• _Instructions for the task_: Switch "lightning bolt" to "gear" in the stretch of rows from the line containing "Task: Click the Microsoft Azure header title" through the line containing "coord(249,214)". Return only those lines, with everything else left unchanged.

(Saved data entries)
## start

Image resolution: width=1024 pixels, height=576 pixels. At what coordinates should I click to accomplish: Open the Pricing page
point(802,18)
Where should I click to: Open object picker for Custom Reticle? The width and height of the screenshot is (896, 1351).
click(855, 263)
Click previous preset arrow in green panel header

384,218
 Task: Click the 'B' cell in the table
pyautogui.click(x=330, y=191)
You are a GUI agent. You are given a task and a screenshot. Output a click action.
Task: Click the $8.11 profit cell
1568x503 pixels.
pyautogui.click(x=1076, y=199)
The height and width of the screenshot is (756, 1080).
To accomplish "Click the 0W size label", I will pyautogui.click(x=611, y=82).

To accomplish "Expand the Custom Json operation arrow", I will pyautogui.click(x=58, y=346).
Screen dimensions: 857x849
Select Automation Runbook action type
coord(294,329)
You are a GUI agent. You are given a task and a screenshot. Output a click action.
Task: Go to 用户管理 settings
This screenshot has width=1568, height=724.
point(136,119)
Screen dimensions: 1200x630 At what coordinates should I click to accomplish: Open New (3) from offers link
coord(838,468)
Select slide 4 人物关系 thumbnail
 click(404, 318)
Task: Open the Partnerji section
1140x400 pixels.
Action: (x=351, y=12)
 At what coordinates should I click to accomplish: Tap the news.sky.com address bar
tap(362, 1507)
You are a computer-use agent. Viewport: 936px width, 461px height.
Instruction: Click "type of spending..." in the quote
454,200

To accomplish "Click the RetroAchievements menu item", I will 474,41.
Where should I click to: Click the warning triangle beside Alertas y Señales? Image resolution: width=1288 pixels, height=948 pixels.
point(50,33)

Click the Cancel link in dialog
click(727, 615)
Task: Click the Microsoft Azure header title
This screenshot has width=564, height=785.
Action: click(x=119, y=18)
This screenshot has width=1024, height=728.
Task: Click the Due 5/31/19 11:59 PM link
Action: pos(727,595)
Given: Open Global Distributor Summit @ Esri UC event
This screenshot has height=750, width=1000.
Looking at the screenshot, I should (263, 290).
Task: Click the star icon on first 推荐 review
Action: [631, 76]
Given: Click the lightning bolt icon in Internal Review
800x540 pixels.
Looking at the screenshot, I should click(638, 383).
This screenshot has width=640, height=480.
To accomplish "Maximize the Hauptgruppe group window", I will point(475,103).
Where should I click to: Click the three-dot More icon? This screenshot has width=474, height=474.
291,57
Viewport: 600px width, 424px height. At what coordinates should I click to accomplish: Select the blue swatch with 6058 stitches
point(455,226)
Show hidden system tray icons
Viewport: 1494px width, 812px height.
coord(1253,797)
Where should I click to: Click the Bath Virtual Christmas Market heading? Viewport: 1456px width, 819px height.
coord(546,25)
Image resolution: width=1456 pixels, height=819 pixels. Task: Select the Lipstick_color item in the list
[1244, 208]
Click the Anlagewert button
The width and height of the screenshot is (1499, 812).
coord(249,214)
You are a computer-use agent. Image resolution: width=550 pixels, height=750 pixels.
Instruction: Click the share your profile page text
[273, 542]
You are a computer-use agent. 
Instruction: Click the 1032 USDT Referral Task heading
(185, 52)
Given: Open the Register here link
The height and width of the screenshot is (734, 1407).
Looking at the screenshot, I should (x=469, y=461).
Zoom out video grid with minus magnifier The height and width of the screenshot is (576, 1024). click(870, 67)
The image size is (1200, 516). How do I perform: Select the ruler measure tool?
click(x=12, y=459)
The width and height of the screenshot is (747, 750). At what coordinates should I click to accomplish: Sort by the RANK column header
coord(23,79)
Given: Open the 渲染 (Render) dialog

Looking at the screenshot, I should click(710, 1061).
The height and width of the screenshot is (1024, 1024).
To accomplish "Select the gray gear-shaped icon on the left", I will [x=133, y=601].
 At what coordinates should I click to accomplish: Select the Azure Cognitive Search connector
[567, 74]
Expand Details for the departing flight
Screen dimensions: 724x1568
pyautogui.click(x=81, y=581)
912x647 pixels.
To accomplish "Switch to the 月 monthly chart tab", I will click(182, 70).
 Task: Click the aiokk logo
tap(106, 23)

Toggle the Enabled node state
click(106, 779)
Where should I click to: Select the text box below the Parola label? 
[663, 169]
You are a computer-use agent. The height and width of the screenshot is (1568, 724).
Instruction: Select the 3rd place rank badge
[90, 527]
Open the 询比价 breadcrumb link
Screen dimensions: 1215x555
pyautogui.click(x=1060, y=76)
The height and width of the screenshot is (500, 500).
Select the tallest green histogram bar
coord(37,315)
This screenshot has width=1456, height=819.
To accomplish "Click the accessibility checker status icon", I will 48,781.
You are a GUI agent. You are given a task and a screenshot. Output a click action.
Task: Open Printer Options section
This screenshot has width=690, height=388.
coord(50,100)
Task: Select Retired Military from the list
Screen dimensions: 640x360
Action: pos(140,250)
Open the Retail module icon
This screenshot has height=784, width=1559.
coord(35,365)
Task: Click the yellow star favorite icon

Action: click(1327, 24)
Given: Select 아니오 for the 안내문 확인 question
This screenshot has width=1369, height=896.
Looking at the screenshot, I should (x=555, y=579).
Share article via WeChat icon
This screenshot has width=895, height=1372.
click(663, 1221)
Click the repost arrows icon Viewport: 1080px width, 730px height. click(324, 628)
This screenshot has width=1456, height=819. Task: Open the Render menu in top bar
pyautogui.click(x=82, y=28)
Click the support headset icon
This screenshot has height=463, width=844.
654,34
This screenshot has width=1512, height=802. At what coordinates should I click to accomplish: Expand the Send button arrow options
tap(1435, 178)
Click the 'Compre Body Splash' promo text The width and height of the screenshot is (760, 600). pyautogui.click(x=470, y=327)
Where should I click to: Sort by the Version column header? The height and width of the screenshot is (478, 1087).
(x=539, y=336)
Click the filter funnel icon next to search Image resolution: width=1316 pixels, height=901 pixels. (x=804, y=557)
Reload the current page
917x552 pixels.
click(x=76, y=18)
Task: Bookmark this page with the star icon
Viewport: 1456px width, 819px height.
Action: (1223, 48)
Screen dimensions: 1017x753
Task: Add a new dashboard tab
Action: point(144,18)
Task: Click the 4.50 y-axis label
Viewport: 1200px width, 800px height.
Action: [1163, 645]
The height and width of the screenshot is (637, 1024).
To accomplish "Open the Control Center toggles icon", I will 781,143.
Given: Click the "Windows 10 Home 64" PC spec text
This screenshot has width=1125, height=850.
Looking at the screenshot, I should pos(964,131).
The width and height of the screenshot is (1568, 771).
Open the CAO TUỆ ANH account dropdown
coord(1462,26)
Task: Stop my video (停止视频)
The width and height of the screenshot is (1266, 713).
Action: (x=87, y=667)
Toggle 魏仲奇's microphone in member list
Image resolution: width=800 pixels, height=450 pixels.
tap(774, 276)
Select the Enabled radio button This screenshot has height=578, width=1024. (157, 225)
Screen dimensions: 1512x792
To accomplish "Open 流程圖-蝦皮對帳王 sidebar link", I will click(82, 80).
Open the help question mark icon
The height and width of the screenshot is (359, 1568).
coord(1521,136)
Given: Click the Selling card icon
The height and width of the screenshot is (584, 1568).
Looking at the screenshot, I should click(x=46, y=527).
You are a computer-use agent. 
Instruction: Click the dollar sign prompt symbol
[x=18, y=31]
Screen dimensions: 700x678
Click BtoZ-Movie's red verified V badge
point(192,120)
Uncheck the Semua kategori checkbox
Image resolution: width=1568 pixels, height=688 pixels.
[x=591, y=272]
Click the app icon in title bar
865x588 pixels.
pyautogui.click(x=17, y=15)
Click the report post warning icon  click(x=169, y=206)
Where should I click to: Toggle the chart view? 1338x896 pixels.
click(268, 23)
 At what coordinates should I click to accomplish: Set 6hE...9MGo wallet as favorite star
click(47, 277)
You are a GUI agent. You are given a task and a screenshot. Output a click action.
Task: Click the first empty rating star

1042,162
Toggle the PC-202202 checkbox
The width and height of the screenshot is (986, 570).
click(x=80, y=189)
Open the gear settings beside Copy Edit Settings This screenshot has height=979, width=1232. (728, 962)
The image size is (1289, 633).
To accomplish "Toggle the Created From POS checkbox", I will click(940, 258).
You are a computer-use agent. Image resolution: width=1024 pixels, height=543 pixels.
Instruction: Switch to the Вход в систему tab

## end

• _Answer for the task_:
Task: Click the Microsoft Azure header title
This screenshot has width=564, height=785.
Action: click(x=119, y=18)
This screenshot has width=1024, height=728.
Task: Click the Due 5/31/19 11:59 PM link
Action: pos(727,595)
Given: Open Global Distributor Summit @ Esri UC event
This screenshot has height=750, width=1000.
Looking at the screenshot, I should (263, 290).
Task: Click the star icon on first 推荐 review
Action: [631, 76]
Given: Click the gear icon in Internal Review
800x540 pixels.
Looking at the screenshot, I should click(638, 383).
This screenshot has width=640, height=480.
To accomplish "Maximize the Hauptgruppe group window", I will point(475,103).
Where should I click to: Click the three-dot More icon? This screenshot has width=474, height=474.
291,57
Viewport: 600px width, 424px height. At what coordinates should I click to accomplish: Select the blue swatch with 6058 stitches
point(455,226)
Show hidden system tray icons
Viewport: 1494px width, 812px height.
coord(1253,797)
Where should I click to: Click the Bath Virtual Christmas Market heading? Viewport: 1456px width, 819px height.
coord(546,25)
Image resolution: width=1456 pixels, height=819 pixels. Task: Select the Lipstick_color item in the list
[1244, 208]
Click the Anlagewert button
The width and height of the screenshot is (1499, 812).
coord(249,214)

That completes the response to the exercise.